Drawbacks of the so-called three-transistor (3T) pixel cell or four-transistor (4T) pixel cell of a CMOS imager relate to contact junction leakage, signal loss and contact defects which occur in the contact between a floating diffusion region formed in a substrate and a gate of a source follower output transistor. When a tungsten plug process (which is the current contact metallization of choice) is used to contact the floating diffusion region, tungsten is deposited with tungsten fluoride and a reaction typically takes place between the tungsten fluoride and the substrate. This reaction results in the formation of silicon fluoride which can create worm hole defects in the substrate. These worm holes create, in turn, a conductive channel for current to leak into the substrate. Since the size of the pixel electrical signal is very small due to the collection of photons in the photo array, the signal to noise ratio of the pixel should be as high as possible. Thus, leakage into the substrate reduces imager performance.

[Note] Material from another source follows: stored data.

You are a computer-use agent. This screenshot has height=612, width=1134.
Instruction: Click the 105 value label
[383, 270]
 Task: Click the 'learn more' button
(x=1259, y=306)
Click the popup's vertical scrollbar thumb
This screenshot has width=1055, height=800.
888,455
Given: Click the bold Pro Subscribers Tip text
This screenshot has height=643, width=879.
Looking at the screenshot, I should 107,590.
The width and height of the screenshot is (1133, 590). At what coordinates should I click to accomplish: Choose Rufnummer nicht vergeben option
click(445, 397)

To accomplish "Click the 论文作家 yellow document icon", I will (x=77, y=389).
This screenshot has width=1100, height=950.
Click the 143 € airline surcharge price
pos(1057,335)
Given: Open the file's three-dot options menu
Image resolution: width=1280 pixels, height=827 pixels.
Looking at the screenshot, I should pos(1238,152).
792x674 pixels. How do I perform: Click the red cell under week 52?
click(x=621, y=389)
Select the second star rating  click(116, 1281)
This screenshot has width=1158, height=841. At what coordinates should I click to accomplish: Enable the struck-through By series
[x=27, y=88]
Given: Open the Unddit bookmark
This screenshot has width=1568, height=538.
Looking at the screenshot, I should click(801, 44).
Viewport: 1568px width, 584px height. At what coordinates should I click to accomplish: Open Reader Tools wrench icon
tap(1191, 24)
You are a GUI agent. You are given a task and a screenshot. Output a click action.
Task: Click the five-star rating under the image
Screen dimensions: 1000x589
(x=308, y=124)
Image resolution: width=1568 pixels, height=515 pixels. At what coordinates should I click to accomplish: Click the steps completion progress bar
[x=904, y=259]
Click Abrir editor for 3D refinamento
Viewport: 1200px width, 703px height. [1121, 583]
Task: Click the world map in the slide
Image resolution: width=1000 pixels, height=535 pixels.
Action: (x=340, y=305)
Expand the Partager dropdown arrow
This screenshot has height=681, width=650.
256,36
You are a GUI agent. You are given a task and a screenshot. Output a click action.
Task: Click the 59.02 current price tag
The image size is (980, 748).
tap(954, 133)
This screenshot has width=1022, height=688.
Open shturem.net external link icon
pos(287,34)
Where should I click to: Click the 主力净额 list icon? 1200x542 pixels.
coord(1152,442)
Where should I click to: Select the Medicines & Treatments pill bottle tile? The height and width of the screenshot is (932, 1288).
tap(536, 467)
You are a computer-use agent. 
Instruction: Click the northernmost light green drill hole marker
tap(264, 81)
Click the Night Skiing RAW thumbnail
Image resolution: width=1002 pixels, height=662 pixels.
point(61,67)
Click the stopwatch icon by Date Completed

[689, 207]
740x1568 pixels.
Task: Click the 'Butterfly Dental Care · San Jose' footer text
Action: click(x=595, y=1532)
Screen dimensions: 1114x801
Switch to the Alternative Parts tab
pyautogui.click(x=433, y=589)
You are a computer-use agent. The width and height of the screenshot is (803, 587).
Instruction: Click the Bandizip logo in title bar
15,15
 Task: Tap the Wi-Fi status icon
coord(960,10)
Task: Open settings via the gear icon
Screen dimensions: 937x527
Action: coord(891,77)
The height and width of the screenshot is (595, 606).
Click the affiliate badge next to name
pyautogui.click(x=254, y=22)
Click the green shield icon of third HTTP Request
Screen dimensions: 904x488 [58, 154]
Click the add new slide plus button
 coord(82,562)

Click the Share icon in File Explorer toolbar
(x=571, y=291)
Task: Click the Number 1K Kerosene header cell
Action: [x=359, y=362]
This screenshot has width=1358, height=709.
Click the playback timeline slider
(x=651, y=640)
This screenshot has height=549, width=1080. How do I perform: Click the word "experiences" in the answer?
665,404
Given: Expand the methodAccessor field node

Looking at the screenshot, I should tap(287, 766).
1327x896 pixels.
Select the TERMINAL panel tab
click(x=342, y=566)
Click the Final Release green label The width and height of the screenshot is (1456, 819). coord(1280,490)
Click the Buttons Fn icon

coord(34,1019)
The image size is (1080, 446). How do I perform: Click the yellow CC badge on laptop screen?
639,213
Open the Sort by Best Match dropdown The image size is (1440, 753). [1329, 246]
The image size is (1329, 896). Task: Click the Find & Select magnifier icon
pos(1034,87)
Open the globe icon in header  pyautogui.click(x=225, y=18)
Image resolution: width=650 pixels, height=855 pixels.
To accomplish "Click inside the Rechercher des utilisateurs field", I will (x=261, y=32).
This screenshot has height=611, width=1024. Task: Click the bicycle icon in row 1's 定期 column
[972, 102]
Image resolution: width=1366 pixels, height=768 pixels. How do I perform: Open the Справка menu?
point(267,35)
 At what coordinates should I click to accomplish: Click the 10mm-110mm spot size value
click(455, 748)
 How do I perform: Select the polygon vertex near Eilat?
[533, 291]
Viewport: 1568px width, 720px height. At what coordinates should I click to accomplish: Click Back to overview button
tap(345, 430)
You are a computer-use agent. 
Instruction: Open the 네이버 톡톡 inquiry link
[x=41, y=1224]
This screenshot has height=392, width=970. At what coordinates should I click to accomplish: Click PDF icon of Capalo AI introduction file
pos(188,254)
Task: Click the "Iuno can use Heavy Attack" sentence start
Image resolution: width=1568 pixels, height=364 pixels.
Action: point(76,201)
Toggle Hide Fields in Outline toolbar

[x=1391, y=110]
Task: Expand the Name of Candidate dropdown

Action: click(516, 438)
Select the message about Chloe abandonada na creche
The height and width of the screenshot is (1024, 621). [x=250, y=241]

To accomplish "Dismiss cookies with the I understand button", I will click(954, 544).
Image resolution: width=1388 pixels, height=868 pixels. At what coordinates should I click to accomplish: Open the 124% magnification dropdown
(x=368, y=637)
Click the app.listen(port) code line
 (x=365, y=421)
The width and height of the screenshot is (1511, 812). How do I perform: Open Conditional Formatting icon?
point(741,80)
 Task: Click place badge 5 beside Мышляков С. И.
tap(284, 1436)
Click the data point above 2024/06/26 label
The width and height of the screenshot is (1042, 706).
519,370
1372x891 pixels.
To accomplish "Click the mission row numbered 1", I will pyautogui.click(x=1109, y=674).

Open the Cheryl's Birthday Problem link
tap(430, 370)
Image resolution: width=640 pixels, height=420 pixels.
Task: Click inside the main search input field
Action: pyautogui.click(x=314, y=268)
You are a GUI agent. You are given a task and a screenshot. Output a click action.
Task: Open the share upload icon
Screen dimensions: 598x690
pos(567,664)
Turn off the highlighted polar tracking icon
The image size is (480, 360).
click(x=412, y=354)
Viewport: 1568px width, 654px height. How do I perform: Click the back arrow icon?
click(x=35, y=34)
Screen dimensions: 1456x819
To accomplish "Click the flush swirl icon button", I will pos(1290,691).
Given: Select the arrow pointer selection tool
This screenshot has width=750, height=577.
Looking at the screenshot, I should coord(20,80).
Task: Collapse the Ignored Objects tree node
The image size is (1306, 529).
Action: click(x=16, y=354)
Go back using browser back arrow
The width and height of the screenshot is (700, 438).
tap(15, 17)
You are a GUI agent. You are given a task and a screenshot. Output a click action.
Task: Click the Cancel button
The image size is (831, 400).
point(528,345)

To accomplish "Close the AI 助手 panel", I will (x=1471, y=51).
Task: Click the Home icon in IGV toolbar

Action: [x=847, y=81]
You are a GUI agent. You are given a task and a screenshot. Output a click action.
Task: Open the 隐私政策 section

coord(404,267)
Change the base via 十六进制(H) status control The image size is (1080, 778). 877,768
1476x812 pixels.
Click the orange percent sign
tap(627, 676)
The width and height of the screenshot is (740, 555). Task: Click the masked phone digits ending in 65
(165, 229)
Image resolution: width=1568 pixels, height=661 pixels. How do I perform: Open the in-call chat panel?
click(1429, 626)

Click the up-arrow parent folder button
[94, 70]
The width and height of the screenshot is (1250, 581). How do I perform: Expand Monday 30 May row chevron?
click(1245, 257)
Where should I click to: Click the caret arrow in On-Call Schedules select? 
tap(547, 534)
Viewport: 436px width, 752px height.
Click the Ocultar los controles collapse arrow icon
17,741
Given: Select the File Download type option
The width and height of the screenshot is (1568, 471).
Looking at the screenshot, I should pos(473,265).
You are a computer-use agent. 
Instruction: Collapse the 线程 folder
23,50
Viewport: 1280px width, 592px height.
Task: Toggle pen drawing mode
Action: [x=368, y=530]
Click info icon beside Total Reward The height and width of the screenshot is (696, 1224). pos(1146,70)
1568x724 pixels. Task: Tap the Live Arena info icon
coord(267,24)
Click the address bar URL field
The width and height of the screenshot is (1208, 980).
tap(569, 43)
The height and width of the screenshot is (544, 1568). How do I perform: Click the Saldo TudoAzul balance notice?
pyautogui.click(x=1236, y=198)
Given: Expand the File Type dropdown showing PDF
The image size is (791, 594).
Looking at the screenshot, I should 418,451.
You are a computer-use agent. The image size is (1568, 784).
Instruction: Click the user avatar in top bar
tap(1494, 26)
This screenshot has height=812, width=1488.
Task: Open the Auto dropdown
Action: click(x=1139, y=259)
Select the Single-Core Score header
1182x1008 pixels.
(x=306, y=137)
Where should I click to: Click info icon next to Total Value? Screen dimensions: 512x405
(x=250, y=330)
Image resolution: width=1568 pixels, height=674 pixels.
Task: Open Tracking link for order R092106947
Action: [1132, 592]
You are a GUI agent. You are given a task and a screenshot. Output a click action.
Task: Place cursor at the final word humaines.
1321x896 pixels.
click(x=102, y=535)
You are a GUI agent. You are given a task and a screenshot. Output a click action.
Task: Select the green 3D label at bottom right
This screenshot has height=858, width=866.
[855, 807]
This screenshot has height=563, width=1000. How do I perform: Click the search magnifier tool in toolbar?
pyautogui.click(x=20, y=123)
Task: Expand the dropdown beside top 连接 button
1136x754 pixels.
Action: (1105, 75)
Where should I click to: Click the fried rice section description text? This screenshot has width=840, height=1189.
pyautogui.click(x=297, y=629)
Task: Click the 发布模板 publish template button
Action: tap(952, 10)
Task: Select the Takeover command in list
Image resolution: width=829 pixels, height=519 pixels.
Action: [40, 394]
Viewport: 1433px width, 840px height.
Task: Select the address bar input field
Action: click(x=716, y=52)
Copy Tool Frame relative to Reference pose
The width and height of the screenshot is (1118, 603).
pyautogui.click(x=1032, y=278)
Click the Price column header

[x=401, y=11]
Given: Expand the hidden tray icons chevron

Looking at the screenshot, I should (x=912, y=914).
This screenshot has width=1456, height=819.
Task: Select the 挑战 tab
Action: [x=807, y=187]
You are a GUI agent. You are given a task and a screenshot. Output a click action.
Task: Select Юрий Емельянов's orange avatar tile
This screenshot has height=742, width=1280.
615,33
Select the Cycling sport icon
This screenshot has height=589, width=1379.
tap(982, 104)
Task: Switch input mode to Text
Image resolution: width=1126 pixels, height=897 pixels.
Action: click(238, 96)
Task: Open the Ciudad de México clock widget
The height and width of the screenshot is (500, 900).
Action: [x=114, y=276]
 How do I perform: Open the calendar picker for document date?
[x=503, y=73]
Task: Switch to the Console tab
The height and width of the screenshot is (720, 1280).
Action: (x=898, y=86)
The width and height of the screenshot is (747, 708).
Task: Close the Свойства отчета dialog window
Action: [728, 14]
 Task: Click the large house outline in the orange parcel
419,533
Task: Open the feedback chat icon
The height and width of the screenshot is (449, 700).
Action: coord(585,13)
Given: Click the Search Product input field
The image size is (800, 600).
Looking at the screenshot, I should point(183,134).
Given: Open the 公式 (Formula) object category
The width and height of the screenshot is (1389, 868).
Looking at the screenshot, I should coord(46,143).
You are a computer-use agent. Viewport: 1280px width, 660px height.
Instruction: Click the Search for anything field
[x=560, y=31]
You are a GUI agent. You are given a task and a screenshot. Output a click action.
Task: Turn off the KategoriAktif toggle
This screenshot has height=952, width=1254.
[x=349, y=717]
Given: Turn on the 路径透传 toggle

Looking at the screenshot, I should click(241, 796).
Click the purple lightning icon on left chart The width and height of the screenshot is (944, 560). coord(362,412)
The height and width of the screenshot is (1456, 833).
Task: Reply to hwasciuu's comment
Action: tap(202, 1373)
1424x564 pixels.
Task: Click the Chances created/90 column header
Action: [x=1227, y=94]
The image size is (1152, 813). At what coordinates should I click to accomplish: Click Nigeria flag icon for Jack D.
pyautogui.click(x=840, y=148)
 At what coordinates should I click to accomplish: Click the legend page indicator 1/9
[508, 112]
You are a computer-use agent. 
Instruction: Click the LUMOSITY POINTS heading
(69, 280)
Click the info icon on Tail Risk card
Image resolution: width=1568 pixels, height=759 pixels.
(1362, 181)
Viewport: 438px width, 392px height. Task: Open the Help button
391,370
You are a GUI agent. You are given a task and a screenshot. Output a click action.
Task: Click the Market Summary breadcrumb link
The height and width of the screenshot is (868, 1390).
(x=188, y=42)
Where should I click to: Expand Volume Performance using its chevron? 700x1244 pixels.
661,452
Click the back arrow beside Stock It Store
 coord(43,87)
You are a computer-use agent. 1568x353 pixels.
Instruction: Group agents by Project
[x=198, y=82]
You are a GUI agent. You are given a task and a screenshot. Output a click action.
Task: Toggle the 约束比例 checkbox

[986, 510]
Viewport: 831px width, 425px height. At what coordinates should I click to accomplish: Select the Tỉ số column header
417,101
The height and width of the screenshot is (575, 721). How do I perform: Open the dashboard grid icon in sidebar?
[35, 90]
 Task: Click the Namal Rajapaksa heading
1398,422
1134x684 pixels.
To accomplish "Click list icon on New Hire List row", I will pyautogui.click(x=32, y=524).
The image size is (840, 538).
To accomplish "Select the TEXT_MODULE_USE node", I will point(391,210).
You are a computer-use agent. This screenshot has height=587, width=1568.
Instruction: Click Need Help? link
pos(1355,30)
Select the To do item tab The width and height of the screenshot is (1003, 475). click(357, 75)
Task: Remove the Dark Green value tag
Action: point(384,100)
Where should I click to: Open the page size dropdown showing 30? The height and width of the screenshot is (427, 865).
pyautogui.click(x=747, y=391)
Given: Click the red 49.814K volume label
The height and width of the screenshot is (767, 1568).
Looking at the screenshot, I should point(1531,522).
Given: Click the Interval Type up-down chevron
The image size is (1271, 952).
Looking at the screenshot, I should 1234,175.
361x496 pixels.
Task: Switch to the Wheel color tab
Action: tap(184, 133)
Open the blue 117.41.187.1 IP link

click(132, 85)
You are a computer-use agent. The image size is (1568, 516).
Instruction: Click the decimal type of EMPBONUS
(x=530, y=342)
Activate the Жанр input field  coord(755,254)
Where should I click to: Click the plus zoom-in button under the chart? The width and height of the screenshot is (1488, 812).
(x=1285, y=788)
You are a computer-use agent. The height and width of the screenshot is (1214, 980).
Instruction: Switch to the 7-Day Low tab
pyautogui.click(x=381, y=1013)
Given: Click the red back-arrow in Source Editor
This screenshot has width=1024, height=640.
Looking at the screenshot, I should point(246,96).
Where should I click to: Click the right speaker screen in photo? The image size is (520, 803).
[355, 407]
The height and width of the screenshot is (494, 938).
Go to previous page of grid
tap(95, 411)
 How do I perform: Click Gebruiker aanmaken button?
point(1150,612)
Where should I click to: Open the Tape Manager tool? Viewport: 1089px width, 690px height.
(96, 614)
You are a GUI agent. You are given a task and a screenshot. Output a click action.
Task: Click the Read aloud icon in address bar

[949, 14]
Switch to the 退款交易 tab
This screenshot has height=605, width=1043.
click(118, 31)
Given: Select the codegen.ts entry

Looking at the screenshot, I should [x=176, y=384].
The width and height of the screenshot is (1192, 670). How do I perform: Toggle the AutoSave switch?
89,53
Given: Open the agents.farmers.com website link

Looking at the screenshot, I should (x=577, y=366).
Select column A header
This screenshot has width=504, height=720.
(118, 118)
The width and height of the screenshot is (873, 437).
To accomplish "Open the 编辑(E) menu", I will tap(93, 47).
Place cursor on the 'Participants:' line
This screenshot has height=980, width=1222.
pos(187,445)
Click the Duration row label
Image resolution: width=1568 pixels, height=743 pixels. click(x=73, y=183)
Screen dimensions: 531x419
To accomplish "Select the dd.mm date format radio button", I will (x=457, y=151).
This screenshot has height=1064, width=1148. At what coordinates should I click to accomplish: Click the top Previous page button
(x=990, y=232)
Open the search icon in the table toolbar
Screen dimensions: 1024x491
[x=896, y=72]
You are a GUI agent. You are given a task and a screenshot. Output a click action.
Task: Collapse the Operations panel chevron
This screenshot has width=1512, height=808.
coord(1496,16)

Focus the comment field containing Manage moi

When tungsten is used in contact formation, conventional floating diffusion regions also typically have a n-type doped region (typically a phosphorous- or arsenic-implanted region) to facilitate an ohmic tungsten-semiconductor contact between the contact metallization and the underlying n-doped silicon region to achieve a good charge transfer to the source follower transistor.
Accordingly, resistance in the conductive path between the floating diffusion region and the gate of the source follower transistor should be as low as possible without resulting in added junction leakage. There is needed a new contact technology that provides a low contact resistance to a junction without causing the detrimental leakage mechanisms described above.